Paper summary: A First Look at Private Communications in Video Games using Visual Features (PETS 2021)

A First Look at Private Communications in Video Games using Visual Features
Abdul Wajid, Nasir Kamal, Muhammad Sharjeel, Raaez Muhammad Sheikh, Huzaifah Bin Wasim, Muhammad Hashir Ali, Wajahat Hussain, Syed Taha Ali, Latif Anjum

This paper explores the potential of sending covert messages in video games, by writing text using in-game objects such as bullet holes or blocks. The intuition behind it is that while messages written in the visual world of the game can be easily read by humans, such messages exist at a level that is relatively inaccessible to automated detection and analysis. Unlike, for example, in-game text chat, it is not easy for even the game server to tell when a player is arranging objects to spell a message. Off-the-shelf text spotting software is poor at detecting messages written in games, and even if trained specifically on game screenshots, do not generalize well to other games or situations.

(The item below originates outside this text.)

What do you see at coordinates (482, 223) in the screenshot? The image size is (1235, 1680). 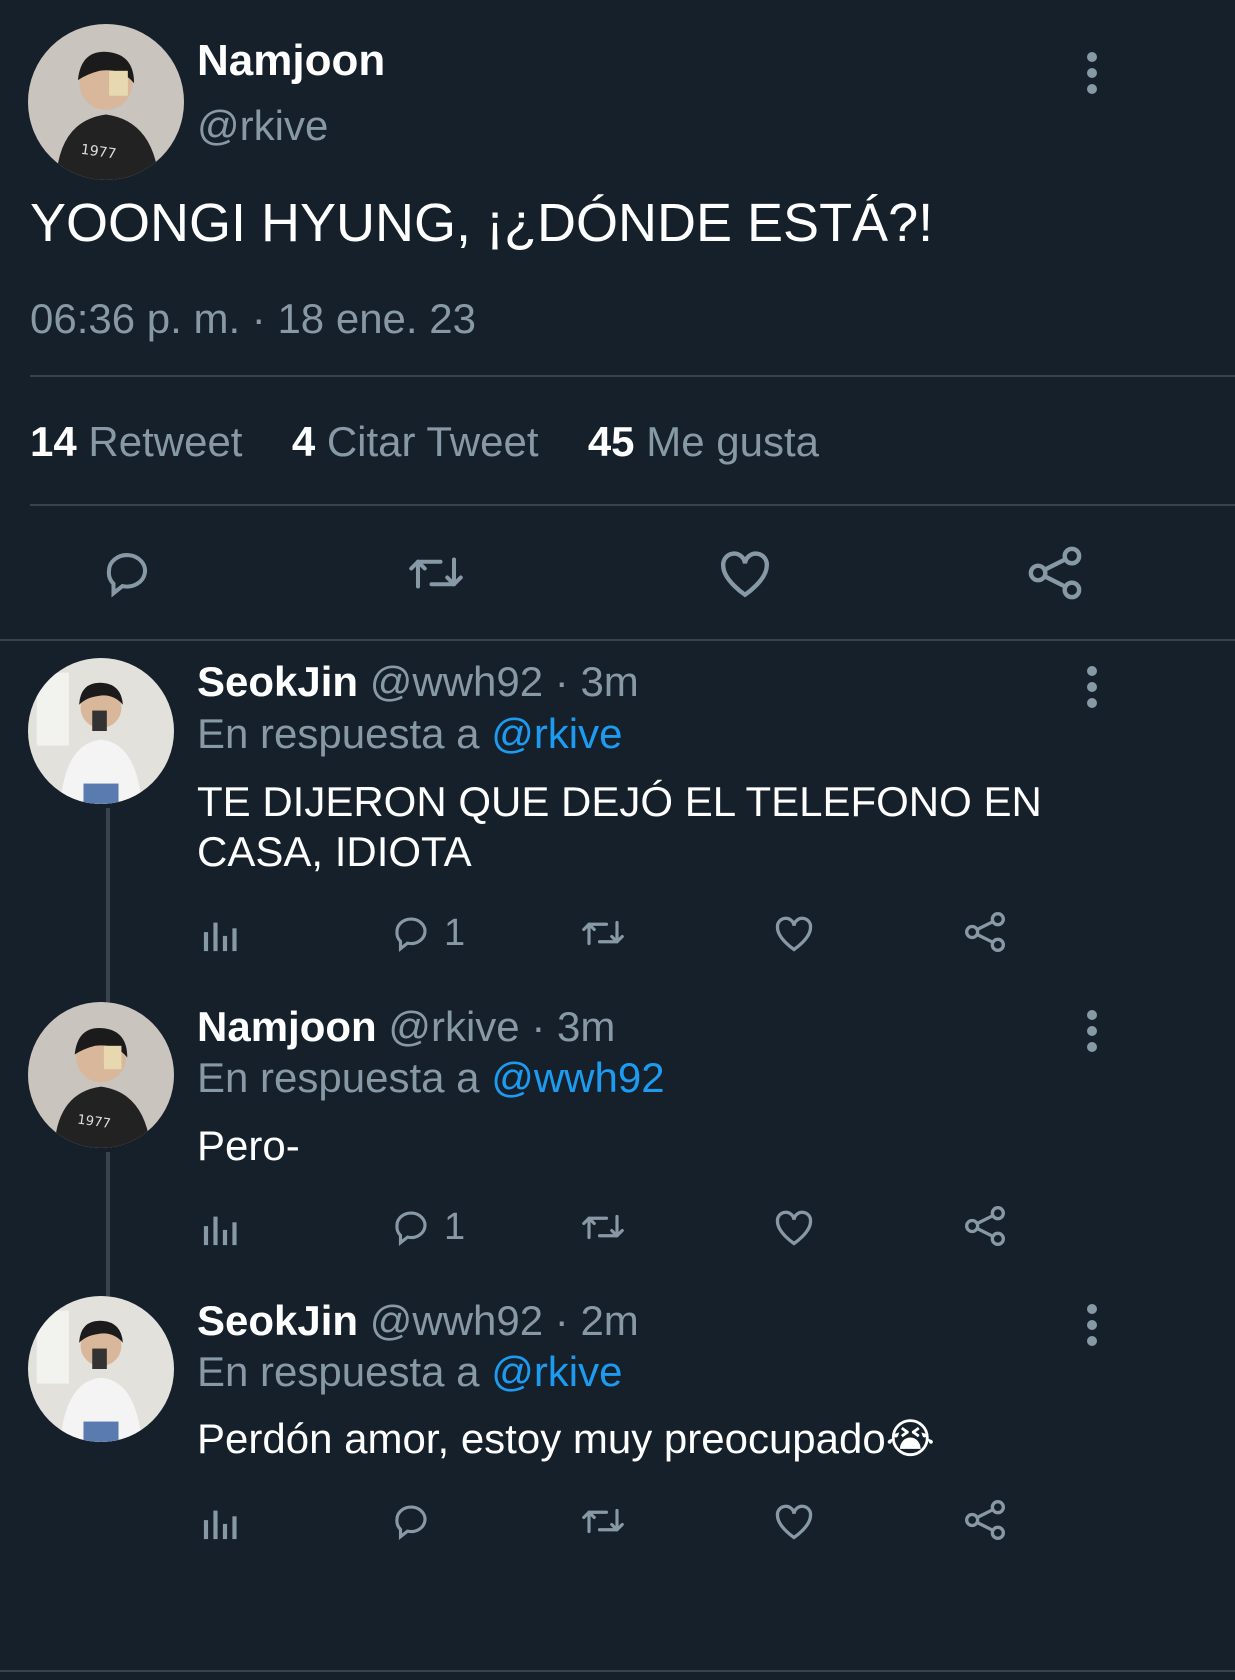 I see `tweet-text: YOONGI HYUNG, ¡¿DÓNDE ESTÁ?!` at bounding box center [482, 223].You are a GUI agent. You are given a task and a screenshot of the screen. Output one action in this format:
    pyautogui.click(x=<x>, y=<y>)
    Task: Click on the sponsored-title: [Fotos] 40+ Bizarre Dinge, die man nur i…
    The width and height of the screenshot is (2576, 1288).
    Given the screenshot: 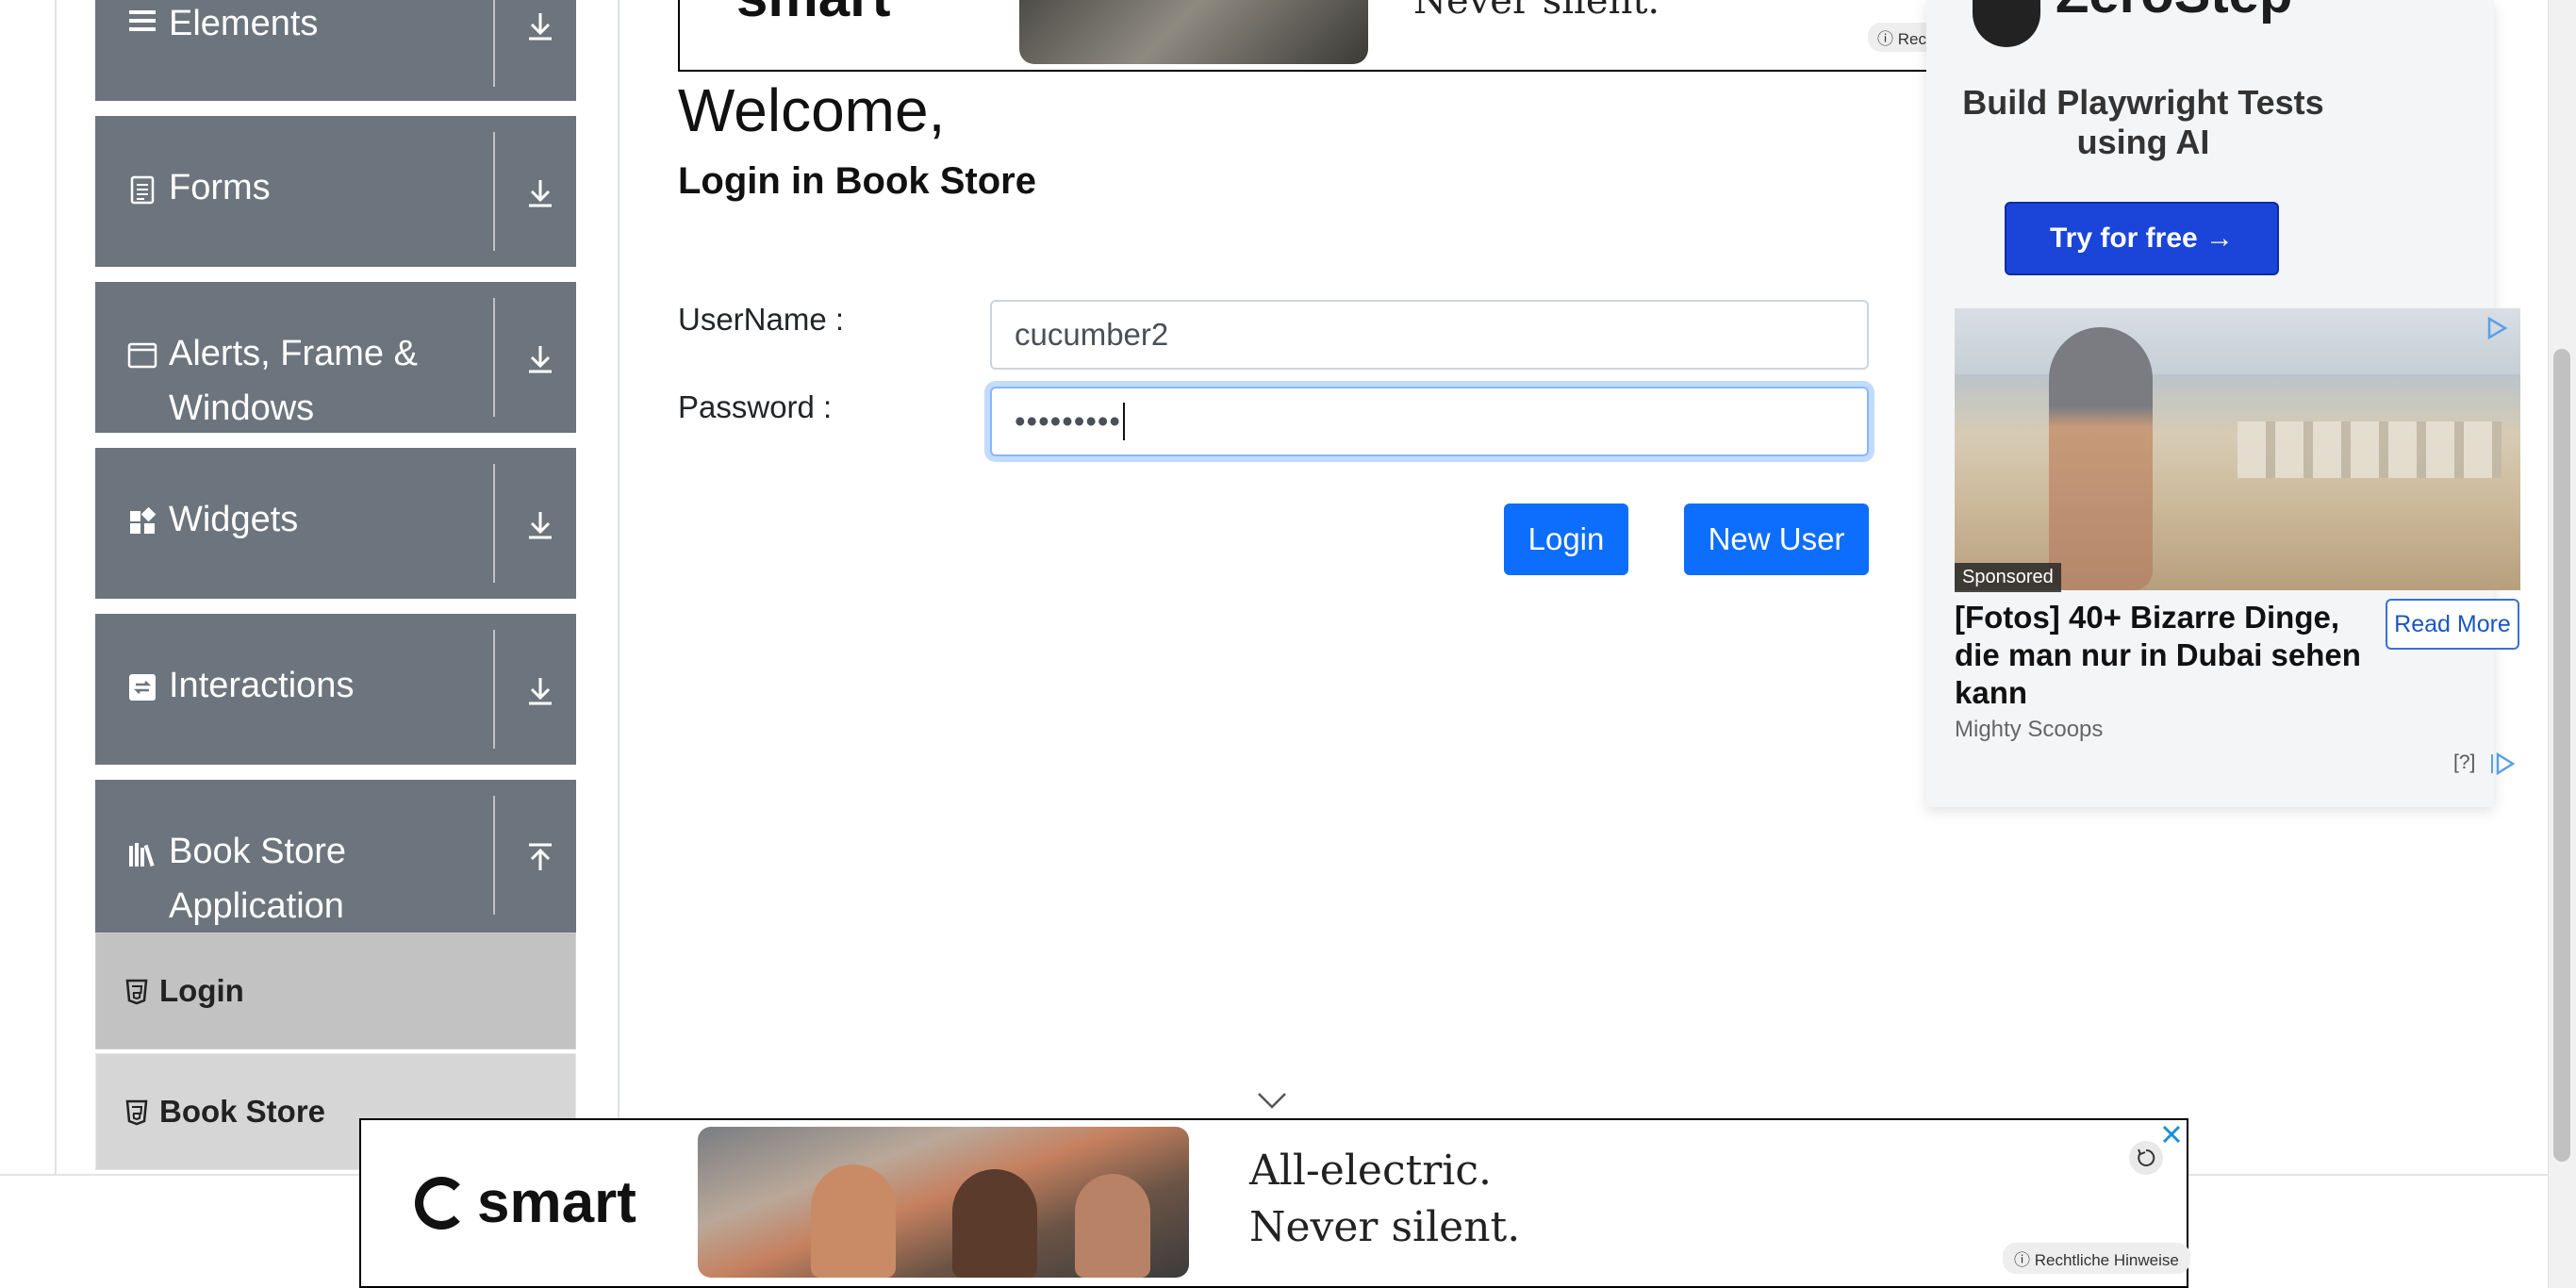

A large part of the paper is devoted to the construction and evaluation of the GameText data set, which consists of screenshots of in-game text in three games: Grand Theft Auto V, Call of Duty 4, and Minecraft. Modeled after the Street View Text data set, it contains screenshots of 350 words, created in each of the three games, and seen from three angles. They test the accuracy on this data set of four text spotting engines: DeepTextSpotter, ABCNet, Google Cloud Vision, and Azure Cloud Vision. By default, none of the engines does well on GameText images, getting less than 1% accuracy in most cases (Table 2). After a few hours of specialized retraining, DeepTextSpotter and ABCNet improve in accuracy, up to a maximum of 65% in the case of ABCNet on GTA V (Table 3), though cross-game accuracy is worse. The paper considers other potential ways an adversary might try to detect in-game writing, such as by analyzing network traffic patterns.

The manual process of writing text in a game results in an ultra-low bitrate, on the order of 1 bit/s, which means it is only usable for quite short texts, or for distributing bootstrapping information like proxy addresses. Though they are also based on video games, the research of this paper is qualitatively different from past works such as Rook (overwrites certain fields in network packets), Castle (encodes information as in-game actions), and FPSCC (encodes information in slight perturbations to user inputs).

Thanks to the authors for reviewing a draft of this summary.